▶ _TASK DESCRIPTION_: Count every line of these entries that holds the word "upload", and reply with the number only.

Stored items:

▼

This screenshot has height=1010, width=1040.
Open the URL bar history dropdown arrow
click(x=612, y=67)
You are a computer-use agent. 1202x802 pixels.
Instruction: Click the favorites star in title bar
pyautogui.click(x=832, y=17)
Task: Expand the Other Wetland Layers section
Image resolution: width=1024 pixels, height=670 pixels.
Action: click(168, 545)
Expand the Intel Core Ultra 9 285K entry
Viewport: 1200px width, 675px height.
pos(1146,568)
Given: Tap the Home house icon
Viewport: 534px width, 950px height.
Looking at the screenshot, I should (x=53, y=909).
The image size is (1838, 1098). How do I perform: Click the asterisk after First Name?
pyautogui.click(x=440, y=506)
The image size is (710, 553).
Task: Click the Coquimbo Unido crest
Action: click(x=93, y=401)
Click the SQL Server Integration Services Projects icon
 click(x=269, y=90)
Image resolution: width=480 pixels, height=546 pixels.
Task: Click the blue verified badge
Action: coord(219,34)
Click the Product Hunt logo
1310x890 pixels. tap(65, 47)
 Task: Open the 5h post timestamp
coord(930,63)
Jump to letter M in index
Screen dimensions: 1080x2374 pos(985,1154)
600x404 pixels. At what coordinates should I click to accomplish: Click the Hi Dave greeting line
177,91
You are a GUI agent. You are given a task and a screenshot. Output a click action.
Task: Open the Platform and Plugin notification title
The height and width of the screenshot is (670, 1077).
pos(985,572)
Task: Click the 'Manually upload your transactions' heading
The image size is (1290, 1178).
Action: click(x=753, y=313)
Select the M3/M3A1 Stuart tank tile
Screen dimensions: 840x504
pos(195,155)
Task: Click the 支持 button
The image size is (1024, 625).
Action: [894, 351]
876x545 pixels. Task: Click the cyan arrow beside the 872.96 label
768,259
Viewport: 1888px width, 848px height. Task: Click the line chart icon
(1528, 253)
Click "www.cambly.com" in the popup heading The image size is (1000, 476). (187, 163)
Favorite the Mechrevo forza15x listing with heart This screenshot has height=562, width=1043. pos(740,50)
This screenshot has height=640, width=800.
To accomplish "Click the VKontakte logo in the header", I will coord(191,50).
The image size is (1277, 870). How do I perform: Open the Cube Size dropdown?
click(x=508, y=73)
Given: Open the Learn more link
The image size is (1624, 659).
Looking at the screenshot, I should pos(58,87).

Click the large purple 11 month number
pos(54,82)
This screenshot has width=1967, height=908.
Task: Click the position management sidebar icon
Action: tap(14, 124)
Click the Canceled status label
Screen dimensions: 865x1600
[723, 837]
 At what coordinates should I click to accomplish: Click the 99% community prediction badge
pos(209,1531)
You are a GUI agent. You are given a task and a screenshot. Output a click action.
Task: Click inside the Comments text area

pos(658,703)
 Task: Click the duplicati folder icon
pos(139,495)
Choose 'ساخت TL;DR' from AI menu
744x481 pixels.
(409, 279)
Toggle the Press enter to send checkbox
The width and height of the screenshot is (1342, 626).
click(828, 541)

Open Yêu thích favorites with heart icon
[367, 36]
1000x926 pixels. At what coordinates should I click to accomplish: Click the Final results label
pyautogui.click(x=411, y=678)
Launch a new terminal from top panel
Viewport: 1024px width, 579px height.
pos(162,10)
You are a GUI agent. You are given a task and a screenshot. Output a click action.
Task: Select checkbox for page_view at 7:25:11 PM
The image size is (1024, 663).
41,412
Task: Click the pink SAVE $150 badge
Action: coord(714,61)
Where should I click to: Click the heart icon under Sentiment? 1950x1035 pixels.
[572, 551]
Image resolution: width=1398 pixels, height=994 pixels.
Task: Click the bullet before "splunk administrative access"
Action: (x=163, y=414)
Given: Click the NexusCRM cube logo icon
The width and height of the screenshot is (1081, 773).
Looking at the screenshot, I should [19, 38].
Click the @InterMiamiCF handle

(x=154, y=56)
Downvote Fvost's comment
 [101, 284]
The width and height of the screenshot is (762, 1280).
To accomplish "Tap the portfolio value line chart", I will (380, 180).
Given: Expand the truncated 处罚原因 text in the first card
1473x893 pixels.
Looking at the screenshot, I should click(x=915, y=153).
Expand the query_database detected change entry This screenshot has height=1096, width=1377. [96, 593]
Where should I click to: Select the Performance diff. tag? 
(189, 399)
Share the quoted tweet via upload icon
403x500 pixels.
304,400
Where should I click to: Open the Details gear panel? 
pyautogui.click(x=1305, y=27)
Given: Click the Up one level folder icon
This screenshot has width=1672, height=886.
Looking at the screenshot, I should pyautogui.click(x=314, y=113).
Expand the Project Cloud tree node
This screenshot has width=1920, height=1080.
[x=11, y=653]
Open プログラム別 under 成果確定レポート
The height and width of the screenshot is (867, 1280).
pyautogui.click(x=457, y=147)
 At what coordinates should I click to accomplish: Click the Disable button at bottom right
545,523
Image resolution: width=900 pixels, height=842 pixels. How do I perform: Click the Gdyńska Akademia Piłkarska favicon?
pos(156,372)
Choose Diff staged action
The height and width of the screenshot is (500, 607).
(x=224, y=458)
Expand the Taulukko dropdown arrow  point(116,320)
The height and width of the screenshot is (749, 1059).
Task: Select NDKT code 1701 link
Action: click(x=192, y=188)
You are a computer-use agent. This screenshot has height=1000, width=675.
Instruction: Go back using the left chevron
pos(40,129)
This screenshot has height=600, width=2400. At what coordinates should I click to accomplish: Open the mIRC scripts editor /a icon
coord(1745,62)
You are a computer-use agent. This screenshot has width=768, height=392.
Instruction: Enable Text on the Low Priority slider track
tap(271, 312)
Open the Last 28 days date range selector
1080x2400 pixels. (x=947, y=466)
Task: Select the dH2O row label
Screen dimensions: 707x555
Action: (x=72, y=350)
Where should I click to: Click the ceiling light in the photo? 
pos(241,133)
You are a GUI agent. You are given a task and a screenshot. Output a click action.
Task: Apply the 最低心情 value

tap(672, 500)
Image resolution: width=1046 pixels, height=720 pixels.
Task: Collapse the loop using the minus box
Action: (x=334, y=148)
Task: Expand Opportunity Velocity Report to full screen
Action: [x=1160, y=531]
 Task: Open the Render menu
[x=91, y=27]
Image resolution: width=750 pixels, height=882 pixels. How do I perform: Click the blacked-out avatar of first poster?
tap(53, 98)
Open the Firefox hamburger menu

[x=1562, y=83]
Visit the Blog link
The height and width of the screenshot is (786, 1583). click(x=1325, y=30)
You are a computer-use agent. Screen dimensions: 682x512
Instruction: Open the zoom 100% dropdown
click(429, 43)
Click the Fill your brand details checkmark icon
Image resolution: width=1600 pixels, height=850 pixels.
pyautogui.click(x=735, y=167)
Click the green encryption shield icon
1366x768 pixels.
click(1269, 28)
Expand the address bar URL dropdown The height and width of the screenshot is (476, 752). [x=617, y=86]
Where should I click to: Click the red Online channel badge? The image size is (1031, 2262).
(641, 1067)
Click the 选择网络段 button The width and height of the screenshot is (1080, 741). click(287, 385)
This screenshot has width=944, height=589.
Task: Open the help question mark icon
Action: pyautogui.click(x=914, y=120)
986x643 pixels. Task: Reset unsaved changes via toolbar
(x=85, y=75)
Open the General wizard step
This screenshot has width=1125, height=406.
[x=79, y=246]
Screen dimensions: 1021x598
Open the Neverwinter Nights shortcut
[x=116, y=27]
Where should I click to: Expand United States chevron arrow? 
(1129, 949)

▲

▶ _OUTPUT OF THE EXERCISE_: 2